I was born in 1976. I grew up watching far too much TV. I became a key player in the newly established consumer culture. I watched cartoons, music videos, and wars being televised. I grew up with Madonna and Michael Jackson... Iron Maiden and Bon Jovi. Pink is like cotton candy. It’s fluffy and sweet. Too much of it, though, will leave your teeth rotten and a bad pain in your stomach. It’s quick and superficial. It pulls you in fast, but leaves you feeling very empty. Like a shopping spree at a giant mall. Spandex, lolipops, MTV versus Communism, glitter, shoulder pads, the war to control oil, Glam Rock and hairspray, Thatcher and Regan’s conservative revolution versus Barbie and Jem, high-tops, Rambo, and fluorescent earrings to me are the backdrop that represents a generation that grew up pink.

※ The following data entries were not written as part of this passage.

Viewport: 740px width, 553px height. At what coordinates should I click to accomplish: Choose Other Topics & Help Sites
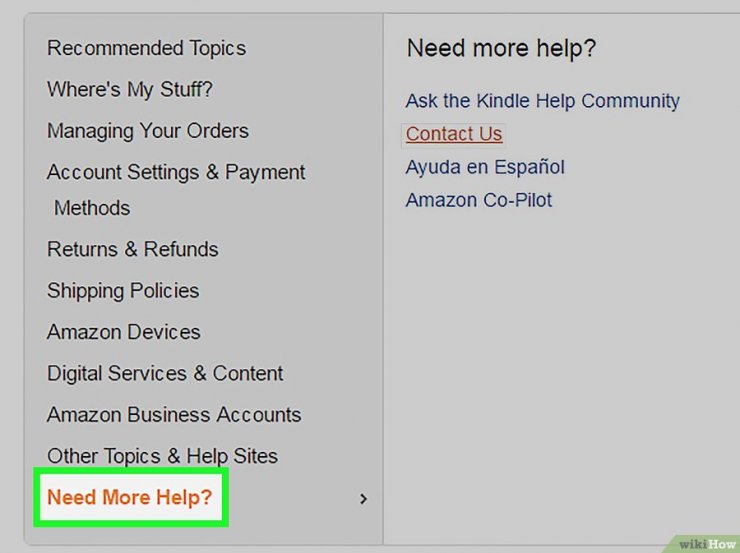click(x=162, y=456)
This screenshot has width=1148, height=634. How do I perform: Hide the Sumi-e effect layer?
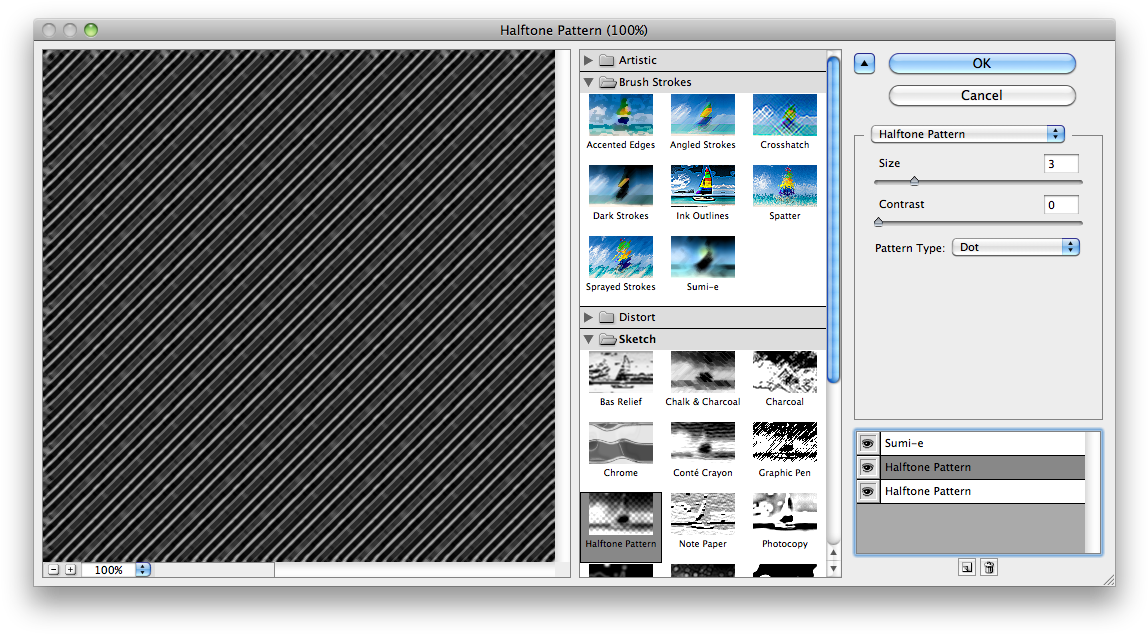click(x=867, y=443)
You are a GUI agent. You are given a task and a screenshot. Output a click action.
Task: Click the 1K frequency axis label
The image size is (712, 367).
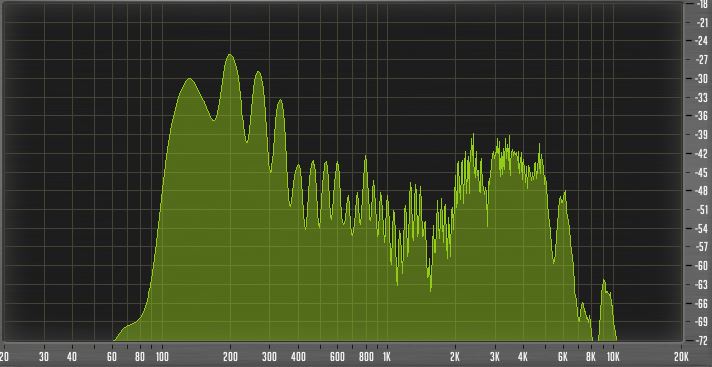pos(386,356)
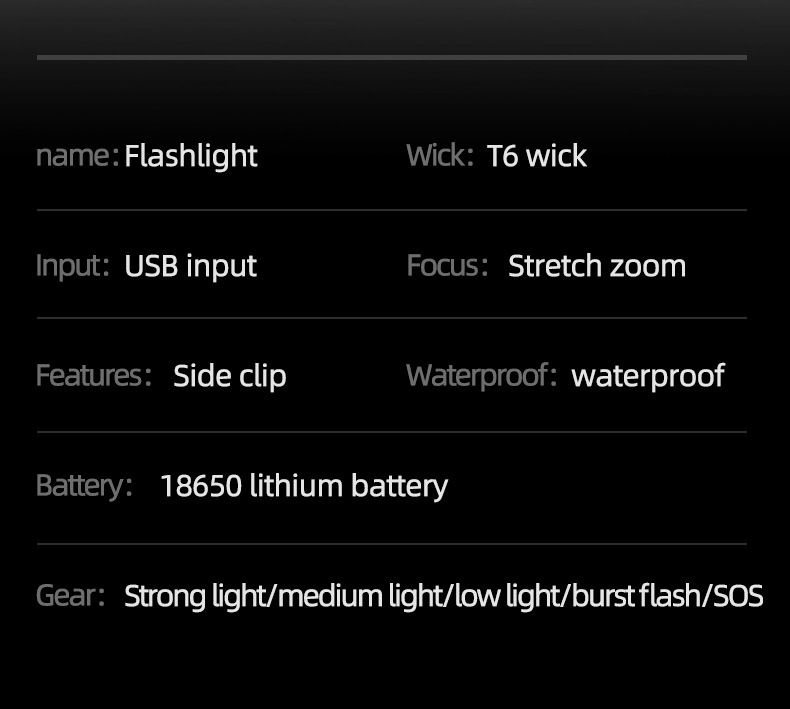Viewport: 790px width, 709px height.
Task: Click the "name:" label
Action: click(x=77, y=156)
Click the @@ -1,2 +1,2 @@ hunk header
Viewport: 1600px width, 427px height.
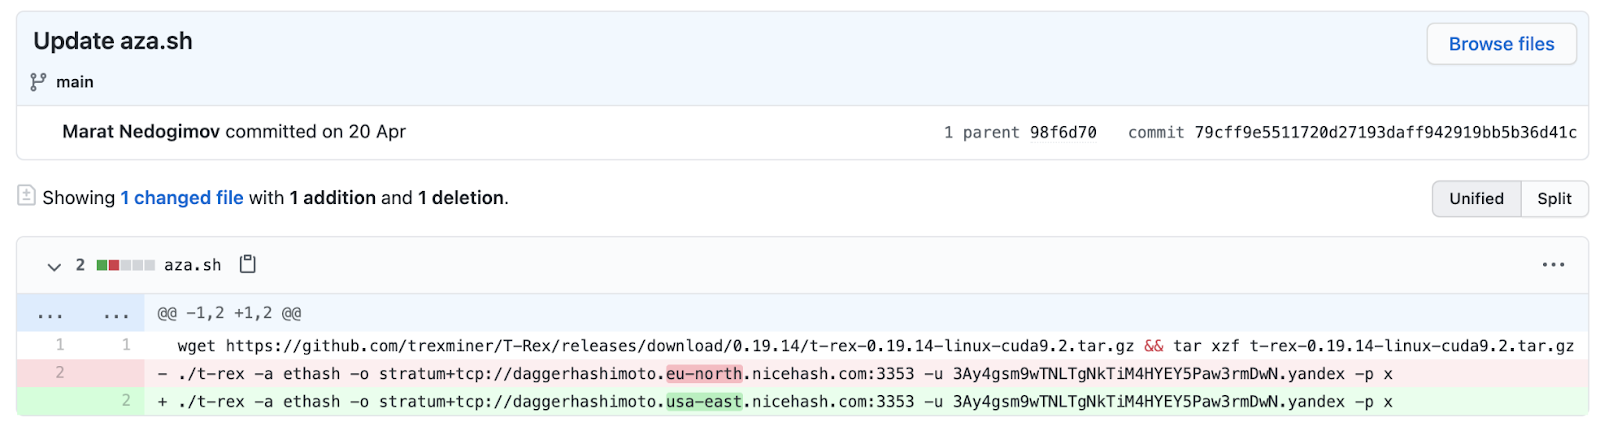229,314
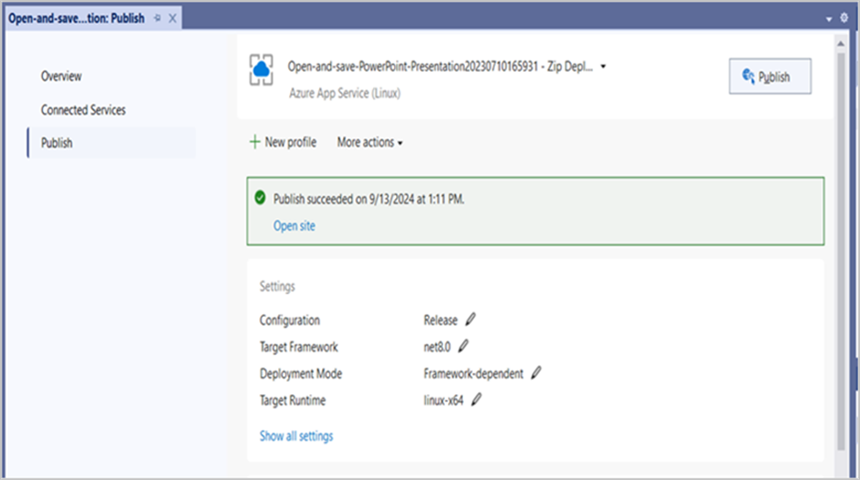Create a New profile
Viewport: 860px width, 480px height.
coord(283,143)
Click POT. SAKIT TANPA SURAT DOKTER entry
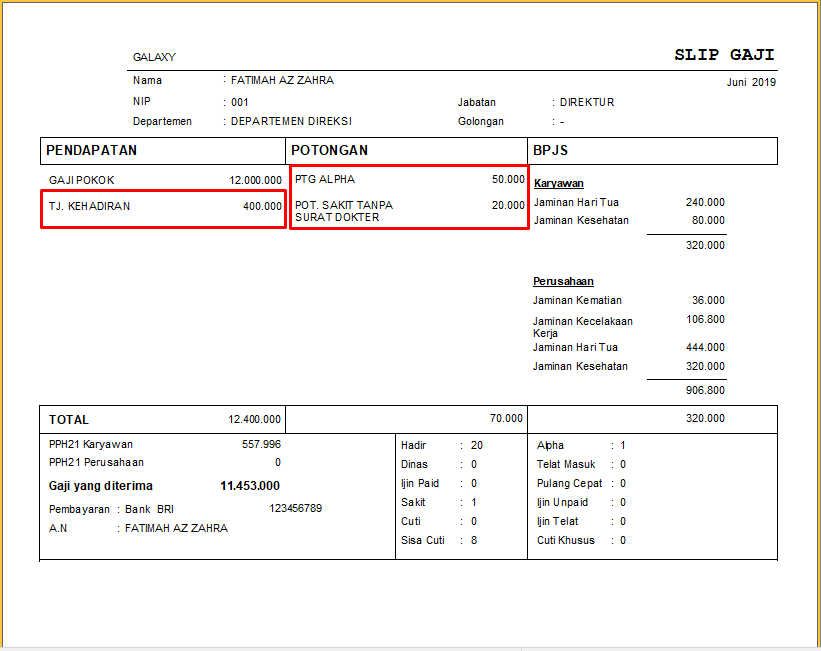This screenshot has height=651, width=821. click(x=344, y=211)
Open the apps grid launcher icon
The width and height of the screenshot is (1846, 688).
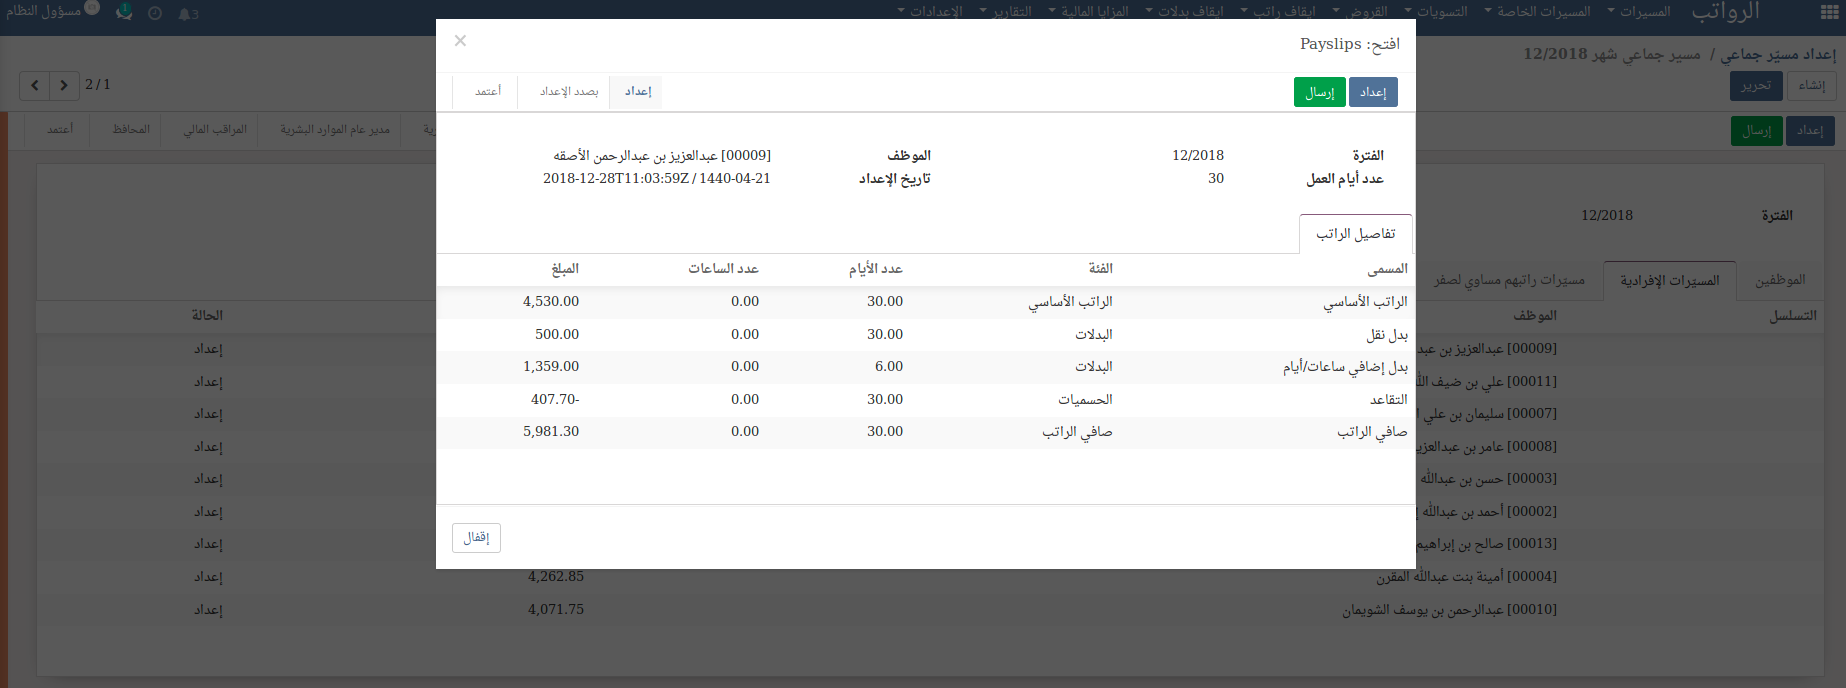point(1828,13)
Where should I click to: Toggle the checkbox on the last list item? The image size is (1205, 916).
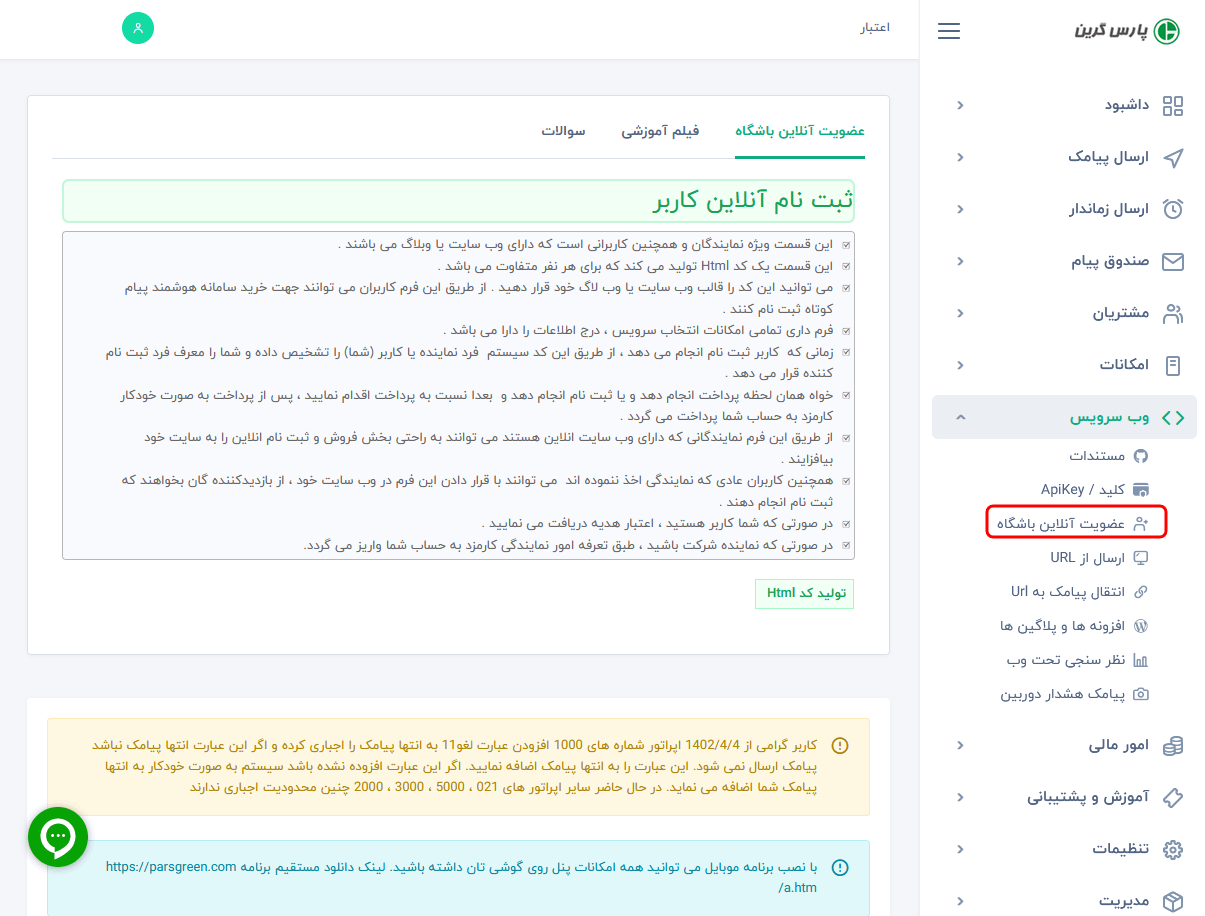coord(848,544)
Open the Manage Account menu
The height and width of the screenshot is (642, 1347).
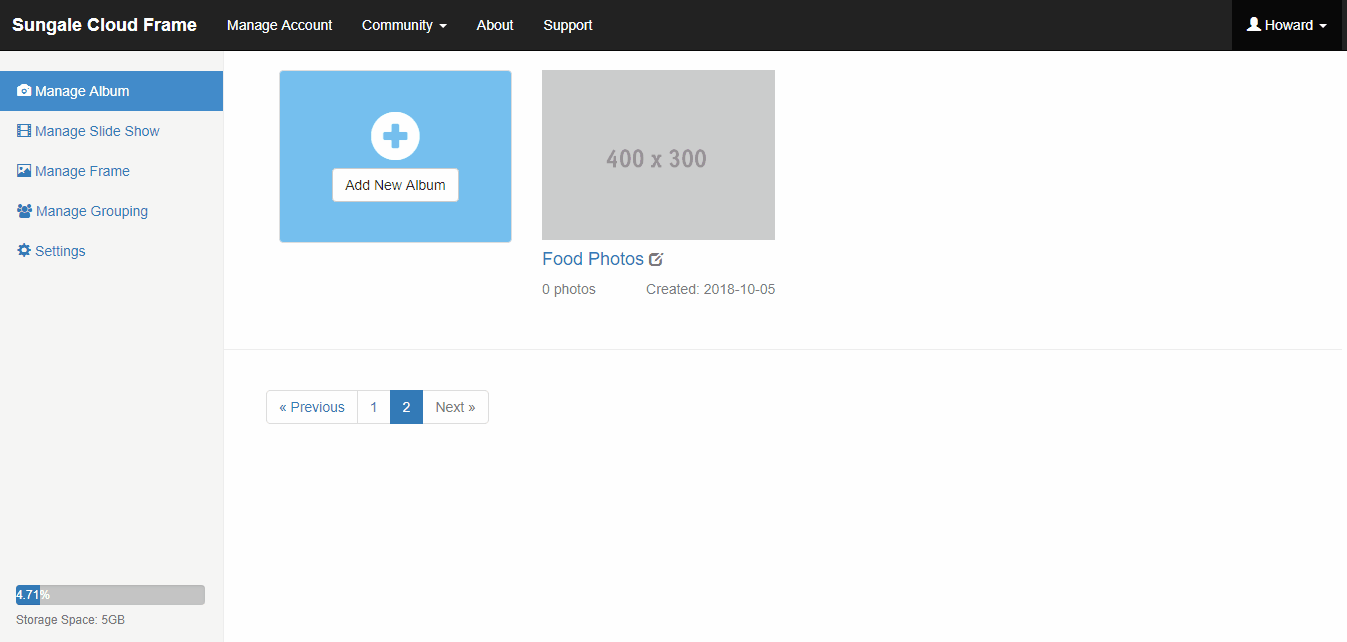pyautogui.click(x=279, y=25)
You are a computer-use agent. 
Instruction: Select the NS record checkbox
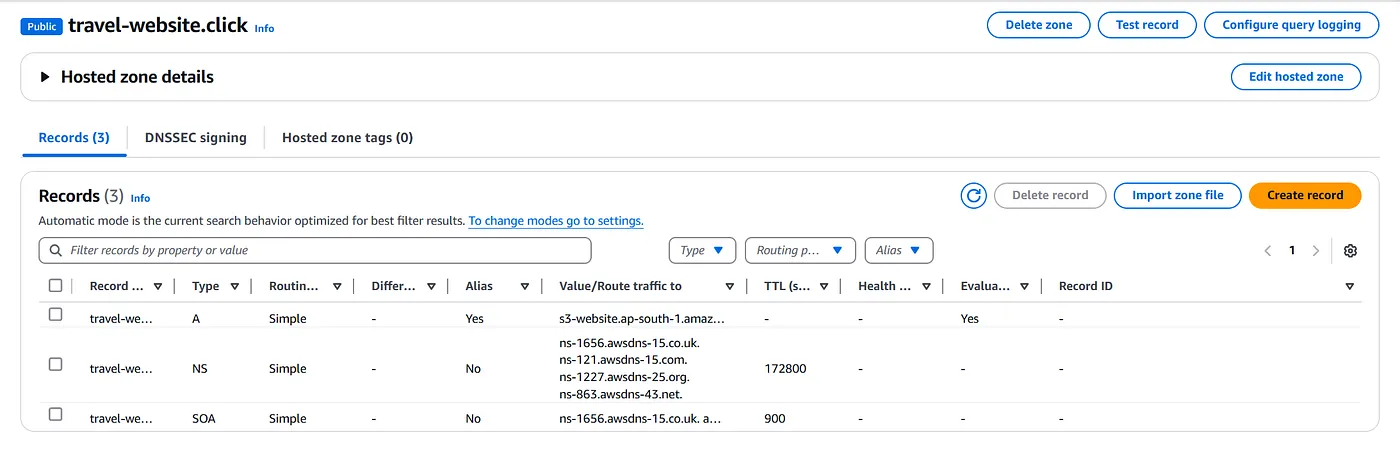56,364
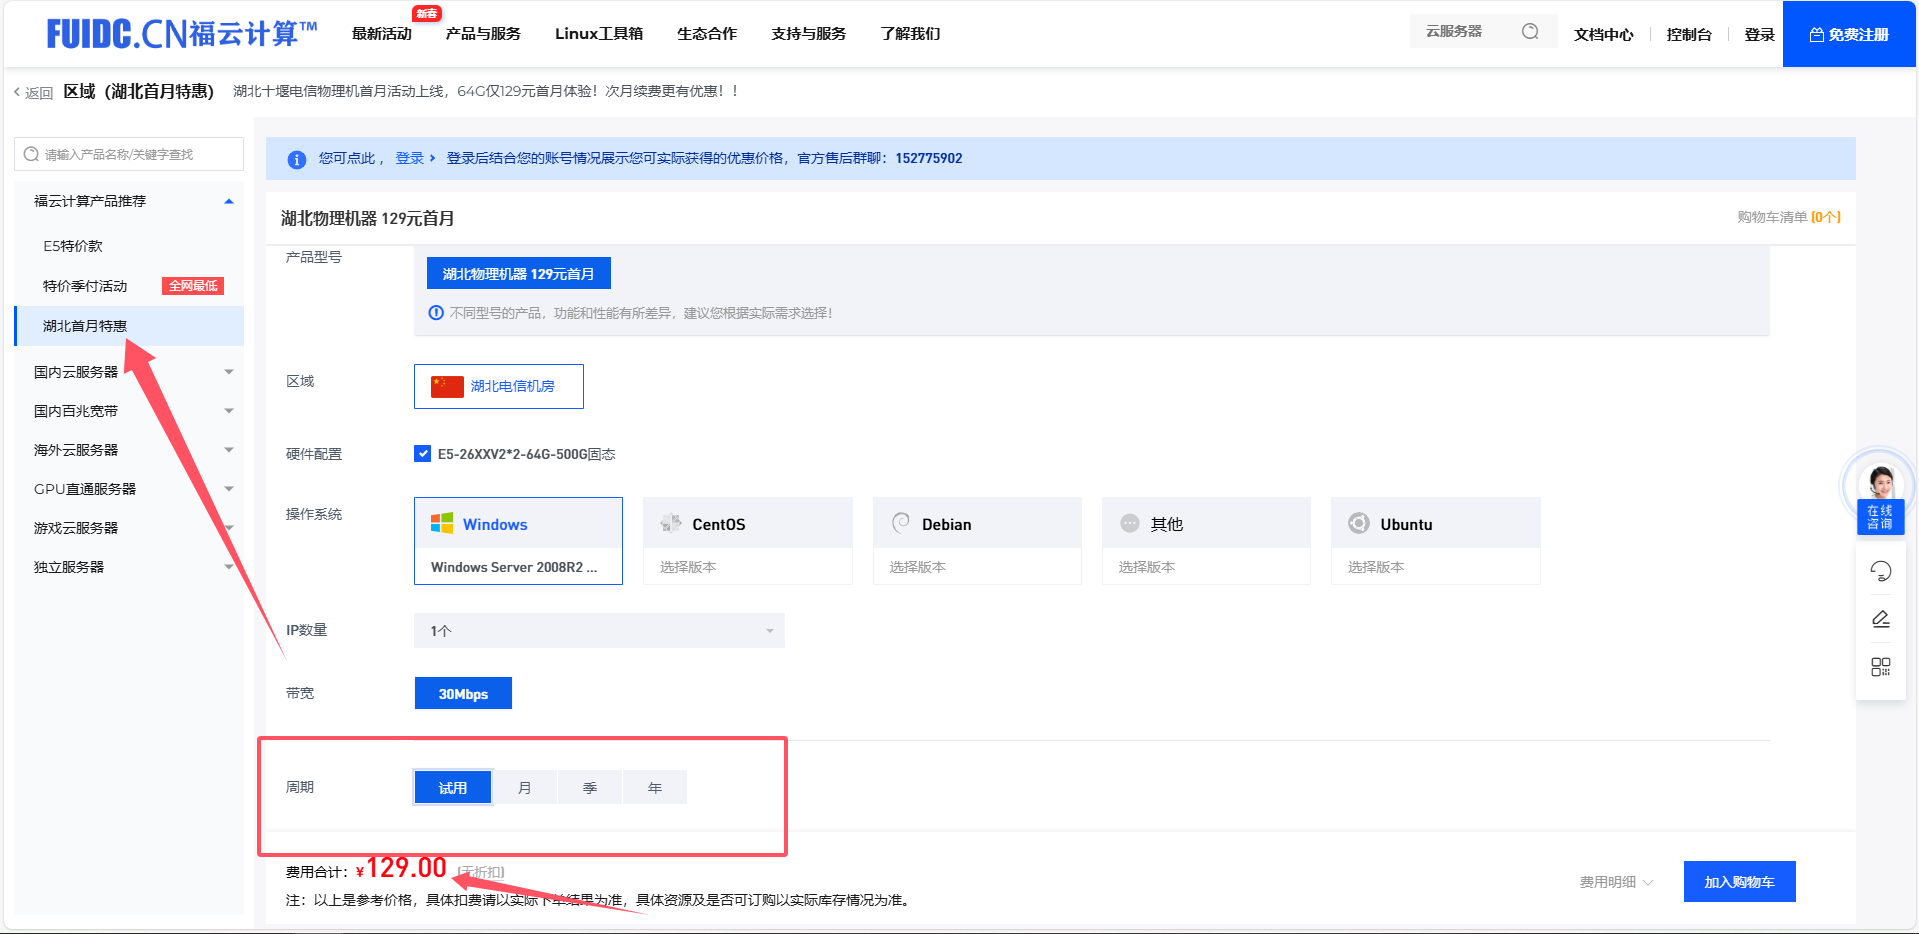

My work as a by-product of political and economic turmoil. My attention is directed to issues of violence, gender and religion and how they find their place in our bubblegum culture. Walking along a street in Beirut, one will find a large painting of a martyr, next to a shop that sells lingerie, next to a billboard advertising beer, next to a cop holding a Kalashnikov, next to a man with a pushcart selling the latest pirated Shakira CD.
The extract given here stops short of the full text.